De nouveau il est battu et laissé pour mort. Notons qu'on n'a jamais
pu percevoir dans son regard la moindre lueur de haine. C'est la
victoire de la charité qui trouve son couronnement dans le don de sa
vie. En effet, un détenu s'étant échappé, dix hommes, choisis au
hasard, sont condamnés à mourir d'inanition dans le sinistre bunker
de la faim, et parmi eux un père de famille que le Père Kolbe
demande à remplacer. Demande acceptée. Avec les neuf autres
condamnés le Père prie et chante, là où l'on n'entendait auparavant
que des cris de désespoir. D'ailleurs, avec son arrivée au camp,
l'atmosphère avait été changée. Tous l'ont noté. Et cela perdurera
jusqu'à la fin de la guerre. Seul survivant de tous ses compagnons
du bunker, il est achevé par une piqûre, le 14 août 1941, à l'âge de
53 ans. Le lendemain 15 août, fête de l'Assomption, son corps est
brûlé au four crématoire.
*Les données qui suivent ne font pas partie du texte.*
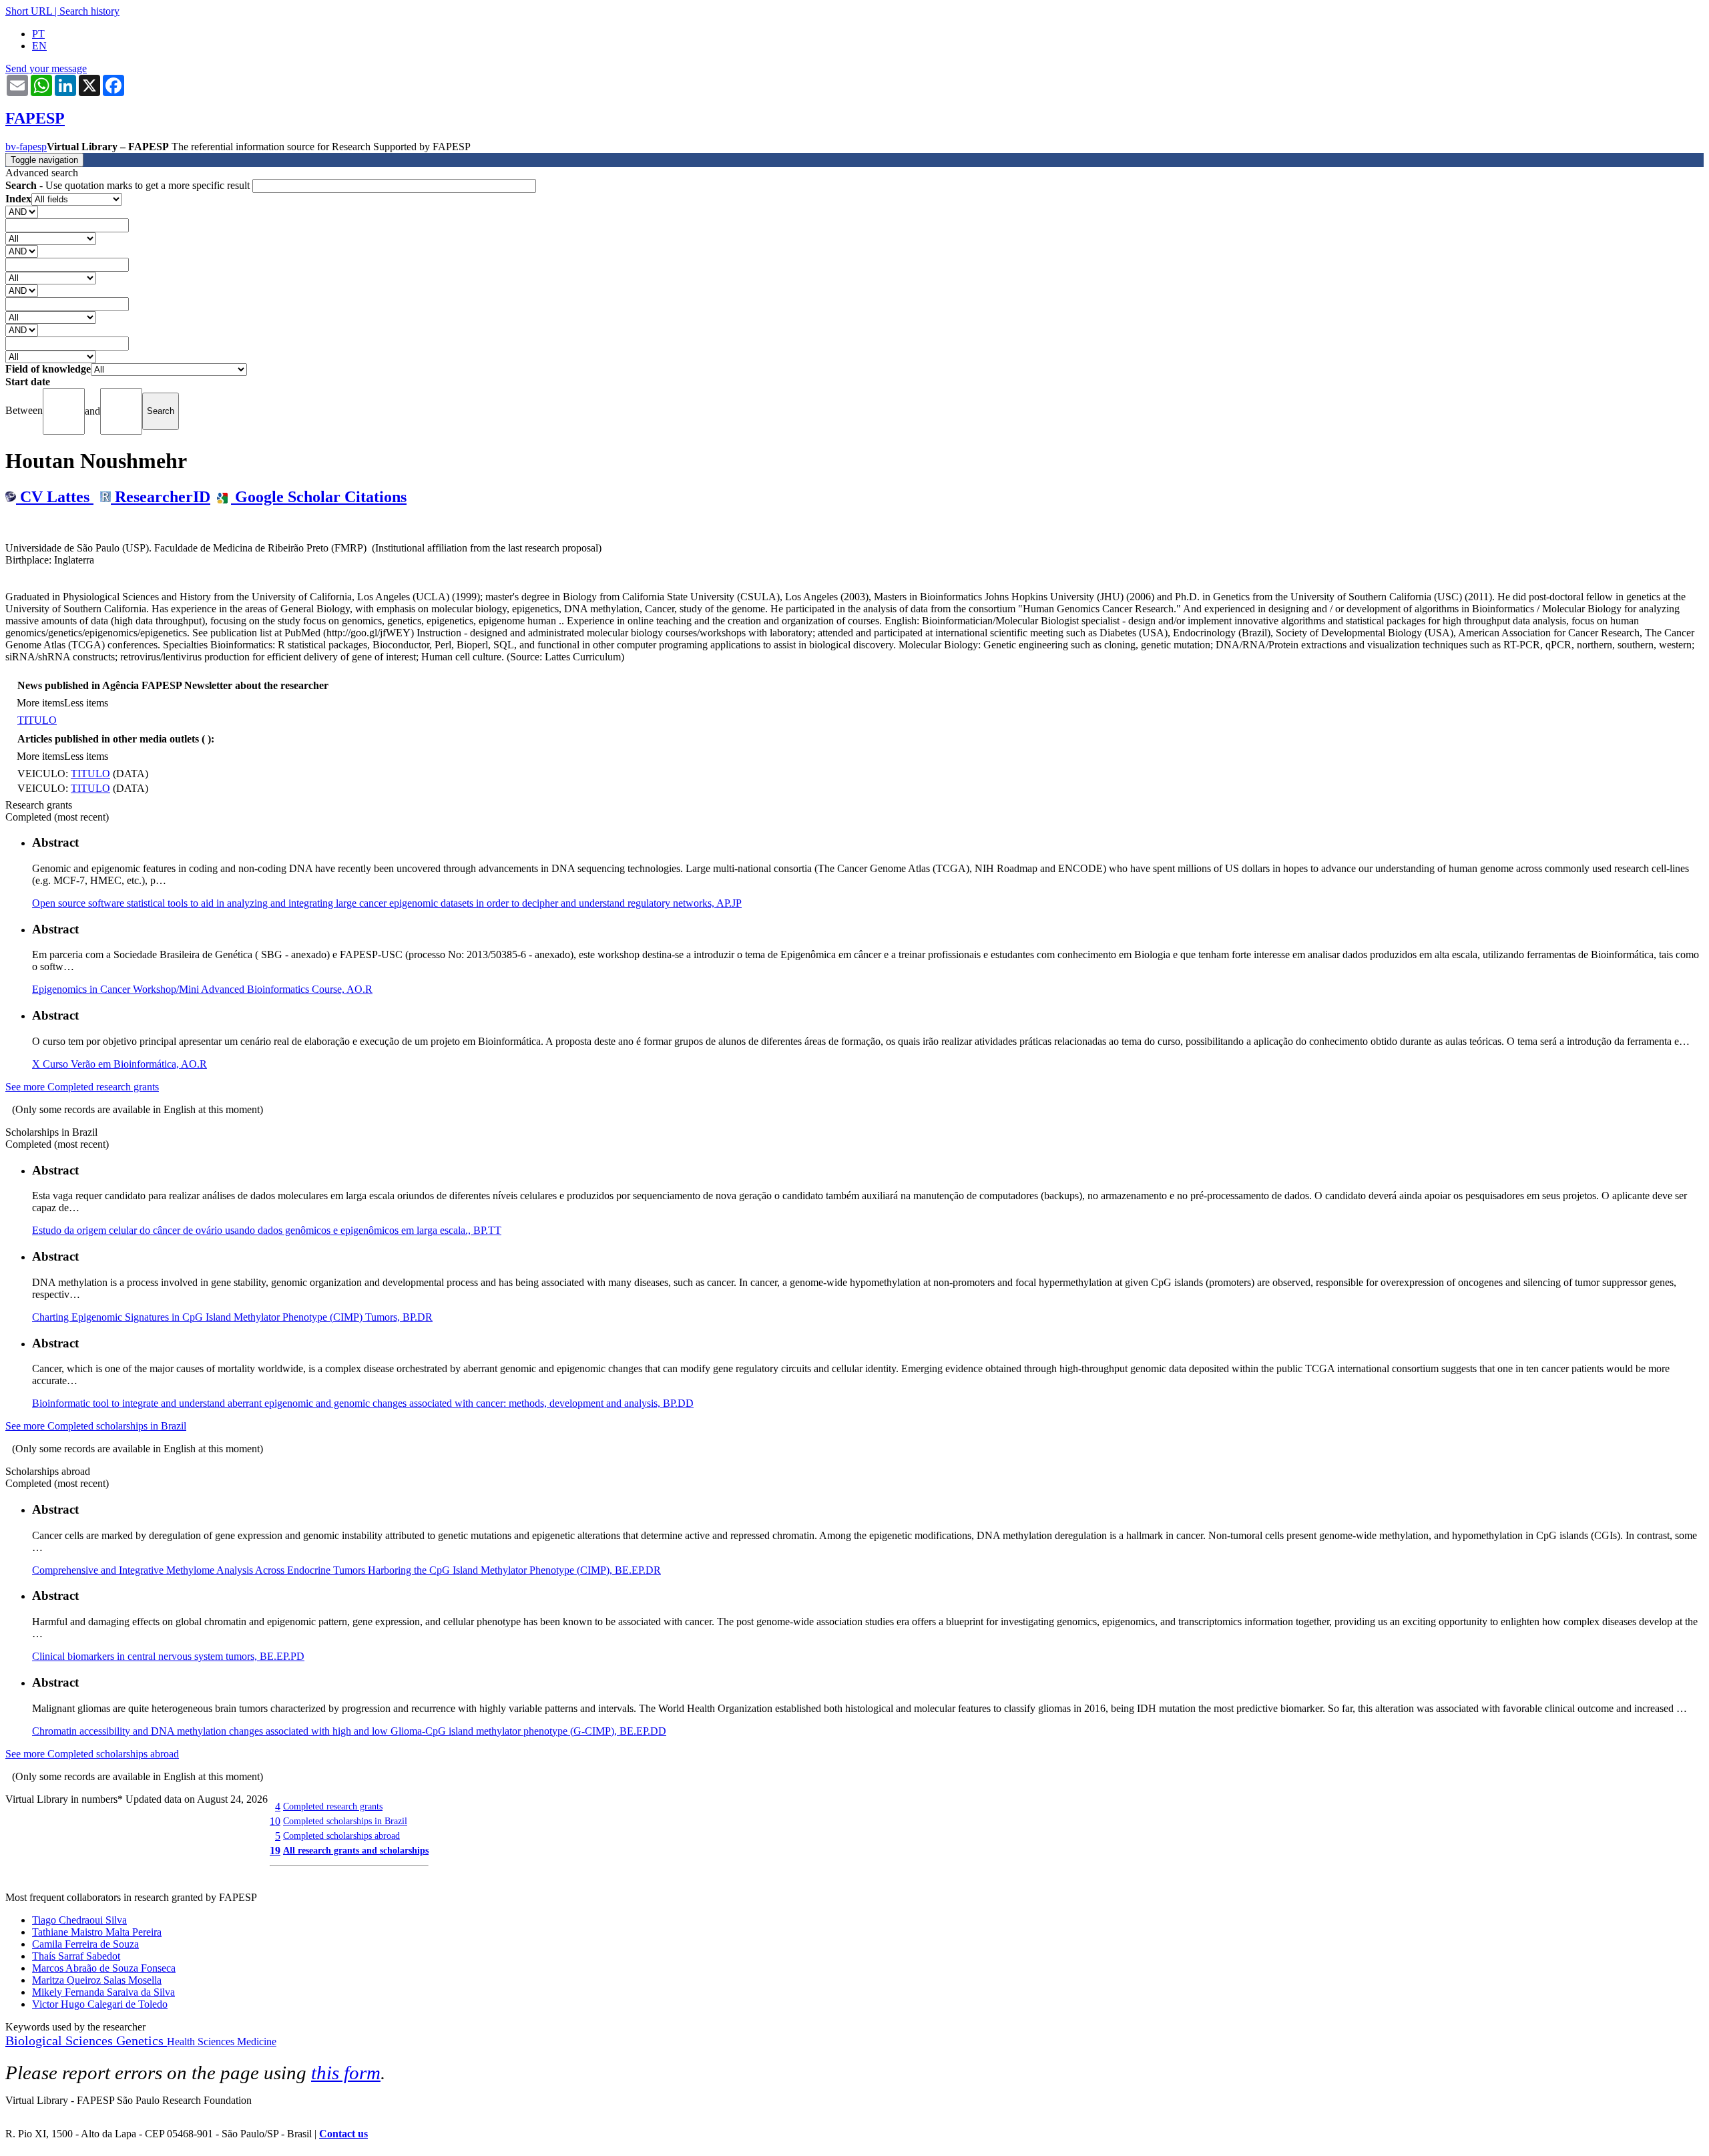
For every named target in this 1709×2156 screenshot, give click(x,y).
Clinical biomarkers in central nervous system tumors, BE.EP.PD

Ainsi s'est consumé entièrement au service
de Notre-Dame, celui qui désirait 'être calciné' (sic) pour la
gloire de Dieu.
La dernière lettre
qu'il a écrite en prison se termine par ces mots: "Laissons-nous
conduire par Elle de plus en plus parfaitement, où qu'elle veuille
et quel que soit son bon plaisir, afin que, remplissant nos devoirs
jusqu'au bout, nous puissions, par amour, sauver toutes les âmes."